··· DATA RECORDS

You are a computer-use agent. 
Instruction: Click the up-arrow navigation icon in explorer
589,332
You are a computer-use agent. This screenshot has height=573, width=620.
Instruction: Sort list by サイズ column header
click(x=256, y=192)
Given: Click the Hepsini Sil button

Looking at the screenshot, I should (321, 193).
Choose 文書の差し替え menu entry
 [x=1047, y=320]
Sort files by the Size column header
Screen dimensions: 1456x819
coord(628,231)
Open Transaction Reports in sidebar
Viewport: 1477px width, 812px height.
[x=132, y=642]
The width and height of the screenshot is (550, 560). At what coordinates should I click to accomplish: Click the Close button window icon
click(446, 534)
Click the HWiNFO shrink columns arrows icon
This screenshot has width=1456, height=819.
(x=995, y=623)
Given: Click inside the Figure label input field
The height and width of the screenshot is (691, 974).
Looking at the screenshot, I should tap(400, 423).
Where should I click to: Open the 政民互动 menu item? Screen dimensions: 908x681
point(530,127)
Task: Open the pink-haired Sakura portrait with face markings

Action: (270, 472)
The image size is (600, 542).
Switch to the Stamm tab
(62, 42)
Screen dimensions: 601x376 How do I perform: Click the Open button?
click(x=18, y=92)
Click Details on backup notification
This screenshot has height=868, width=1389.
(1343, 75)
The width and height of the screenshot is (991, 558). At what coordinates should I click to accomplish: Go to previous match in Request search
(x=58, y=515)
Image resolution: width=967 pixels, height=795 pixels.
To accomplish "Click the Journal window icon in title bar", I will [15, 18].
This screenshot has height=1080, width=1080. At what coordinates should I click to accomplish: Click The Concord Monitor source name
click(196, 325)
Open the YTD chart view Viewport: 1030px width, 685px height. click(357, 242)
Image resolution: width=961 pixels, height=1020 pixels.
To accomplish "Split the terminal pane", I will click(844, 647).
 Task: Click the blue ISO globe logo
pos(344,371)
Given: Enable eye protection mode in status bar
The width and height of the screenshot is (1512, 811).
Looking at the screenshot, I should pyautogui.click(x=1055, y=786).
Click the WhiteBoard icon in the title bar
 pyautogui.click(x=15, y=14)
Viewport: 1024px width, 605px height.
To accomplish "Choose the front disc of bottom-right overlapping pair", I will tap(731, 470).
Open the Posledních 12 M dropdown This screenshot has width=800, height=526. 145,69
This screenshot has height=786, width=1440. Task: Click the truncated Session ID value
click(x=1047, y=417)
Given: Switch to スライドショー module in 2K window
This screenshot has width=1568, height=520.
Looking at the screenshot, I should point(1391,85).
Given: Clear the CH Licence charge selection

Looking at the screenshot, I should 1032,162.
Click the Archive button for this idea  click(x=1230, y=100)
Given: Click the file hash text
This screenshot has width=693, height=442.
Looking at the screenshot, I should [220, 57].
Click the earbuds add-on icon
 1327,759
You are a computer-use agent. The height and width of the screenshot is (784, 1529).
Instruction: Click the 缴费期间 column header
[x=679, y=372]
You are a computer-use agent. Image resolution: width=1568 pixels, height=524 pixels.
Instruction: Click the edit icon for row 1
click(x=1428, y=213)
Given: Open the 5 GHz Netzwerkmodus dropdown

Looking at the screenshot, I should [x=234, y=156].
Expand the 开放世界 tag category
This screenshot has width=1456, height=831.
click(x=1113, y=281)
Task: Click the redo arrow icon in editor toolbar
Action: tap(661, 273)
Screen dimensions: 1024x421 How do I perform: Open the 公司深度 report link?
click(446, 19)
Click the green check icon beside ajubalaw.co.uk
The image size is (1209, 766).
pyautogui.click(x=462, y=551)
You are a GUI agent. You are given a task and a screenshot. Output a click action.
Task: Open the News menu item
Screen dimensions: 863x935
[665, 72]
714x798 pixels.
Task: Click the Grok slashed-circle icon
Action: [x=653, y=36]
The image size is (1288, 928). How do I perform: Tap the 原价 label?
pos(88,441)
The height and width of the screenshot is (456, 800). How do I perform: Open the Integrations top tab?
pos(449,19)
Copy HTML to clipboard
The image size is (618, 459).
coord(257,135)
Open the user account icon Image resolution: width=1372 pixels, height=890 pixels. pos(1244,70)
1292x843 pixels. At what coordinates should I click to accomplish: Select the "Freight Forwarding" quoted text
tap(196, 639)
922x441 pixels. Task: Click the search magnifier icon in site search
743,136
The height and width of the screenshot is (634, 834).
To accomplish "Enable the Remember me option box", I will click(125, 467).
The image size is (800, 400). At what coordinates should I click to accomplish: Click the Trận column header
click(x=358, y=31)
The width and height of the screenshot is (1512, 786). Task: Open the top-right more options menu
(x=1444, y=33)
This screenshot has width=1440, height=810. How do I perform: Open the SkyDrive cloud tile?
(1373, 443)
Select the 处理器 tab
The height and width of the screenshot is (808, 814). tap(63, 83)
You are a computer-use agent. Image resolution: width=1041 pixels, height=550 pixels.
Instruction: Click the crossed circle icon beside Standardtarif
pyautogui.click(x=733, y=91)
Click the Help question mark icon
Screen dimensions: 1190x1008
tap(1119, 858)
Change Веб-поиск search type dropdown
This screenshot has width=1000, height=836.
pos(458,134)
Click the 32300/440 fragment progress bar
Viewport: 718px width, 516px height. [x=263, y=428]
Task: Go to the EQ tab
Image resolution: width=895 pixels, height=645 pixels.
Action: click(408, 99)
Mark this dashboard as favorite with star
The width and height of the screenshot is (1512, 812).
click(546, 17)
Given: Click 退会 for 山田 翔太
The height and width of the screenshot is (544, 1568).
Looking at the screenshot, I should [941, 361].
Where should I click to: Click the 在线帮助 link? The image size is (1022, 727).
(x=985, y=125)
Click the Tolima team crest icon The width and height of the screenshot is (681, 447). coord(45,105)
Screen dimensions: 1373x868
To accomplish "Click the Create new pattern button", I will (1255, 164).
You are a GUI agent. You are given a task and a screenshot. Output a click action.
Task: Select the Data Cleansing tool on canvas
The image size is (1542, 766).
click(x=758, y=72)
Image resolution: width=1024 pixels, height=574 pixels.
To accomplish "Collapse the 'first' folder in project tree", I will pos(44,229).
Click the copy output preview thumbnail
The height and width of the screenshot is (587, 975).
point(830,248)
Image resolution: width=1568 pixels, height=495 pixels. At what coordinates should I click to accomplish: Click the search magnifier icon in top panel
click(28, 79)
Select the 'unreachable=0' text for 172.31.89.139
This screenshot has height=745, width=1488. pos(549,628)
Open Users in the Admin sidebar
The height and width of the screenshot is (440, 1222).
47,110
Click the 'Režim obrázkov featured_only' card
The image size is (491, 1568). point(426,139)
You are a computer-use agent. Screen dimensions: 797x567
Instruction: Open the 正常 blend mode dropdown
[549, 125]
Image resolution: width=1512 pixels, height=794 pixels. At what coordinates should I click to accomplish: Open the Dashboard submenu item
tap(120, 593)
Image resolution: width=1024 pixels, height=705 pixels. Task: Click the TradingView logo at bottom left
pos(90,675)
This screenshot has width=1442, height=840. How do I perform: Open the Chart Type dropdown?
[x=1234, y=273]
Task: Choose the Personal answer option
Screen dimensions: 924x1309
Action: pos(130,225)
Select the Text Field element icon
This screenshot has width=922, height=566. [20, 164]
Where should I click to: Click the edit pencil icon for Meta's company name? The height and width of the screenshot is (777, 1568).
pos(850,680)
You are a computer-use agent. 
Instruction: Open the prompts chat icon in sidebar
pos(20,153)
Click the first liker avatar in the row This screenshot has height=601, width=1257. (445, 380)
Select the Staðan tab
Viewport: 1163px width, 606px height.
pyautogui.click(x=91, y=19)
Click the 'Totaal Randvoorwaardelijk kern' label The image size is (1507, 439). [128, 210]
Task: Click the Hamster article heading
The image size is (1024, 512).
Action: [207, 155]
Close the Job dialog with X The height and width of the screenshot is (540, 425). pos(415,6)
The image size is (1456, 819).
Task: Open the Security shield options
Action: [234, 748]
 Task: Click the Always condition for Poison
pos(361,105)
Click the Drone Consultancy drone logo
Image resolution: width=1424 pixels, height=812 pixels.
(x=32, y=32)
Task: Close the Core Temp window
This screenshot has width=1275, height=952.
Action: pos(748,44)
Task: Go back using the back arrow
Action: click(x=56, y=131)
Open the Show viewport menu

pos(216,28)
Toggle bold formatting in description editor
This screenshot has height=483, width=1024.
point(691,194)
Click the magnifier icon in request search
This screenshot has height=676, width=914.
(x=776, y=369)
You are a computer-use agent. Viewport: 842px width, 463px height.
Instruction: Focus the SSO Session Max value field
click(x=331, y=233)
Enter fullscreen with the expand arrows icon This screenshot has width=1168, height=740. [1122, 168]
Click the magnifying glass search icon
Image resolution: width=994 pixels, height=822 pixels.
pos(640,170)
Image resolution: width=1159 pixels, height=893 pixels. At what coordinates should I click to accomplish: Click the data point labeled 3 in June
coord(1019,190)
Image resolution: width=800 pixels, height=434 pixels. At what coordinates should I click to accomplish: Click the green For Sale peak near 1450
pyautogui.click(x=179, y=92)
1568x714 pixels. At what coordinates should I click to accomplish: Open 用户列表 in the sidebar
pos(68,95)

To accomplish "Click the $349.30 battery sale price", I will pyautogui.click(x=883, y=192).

······

• WHAT IS REQUIRED: Reproduce the data above word for word, covering the stretch from the line containing "The width and height of the screenshot is (1512, 786)." through the line containing "Looking at the screenshot, I should [941, 361].".

• EXERCISE RESPONSE:
The width and height of the screenshot is (1512, 786). Task: Open the top-right more options menu
(x=1444, y=33)
This screenshot has width=1440, height=810. How do I perform: Open the SkyDrive cloud tile?
(1373, 443)
Select the 处理器 tab
The height and width of the screenshot is (808, 814). tap(63, 83)
You are a computer-use agent. Image resolution: width=1041 pixels, height=550 pixels.
Instruction: Click the crossed circle icon beside Standardtarif
pyautogui.click(x=733, y=91)
Click the Help question mark icon
Screen dimensions: 1190x1008
tap(1119, 858)
Change Веб-поиск search type dropdown
This screenshot has width=1000, height=836.
pos(458,134)
Click the 32300/440 fragment progress bar
Viewport: 718px width, 516px height. [x=263, y=428]
Task: Go to the EQ tab
Image resolution: width=895 pixels, height=645 pixels.
Action: click(408, 99)
Mark this dashboard as favorite with star
The width and height of the screenshot is (1512, 812).
click(546, 17)
Given: Click 退会 for 山田 翔太
The height and width of the screenshot is (544, 1568).
Looking at the screenshot, I should [941, 361].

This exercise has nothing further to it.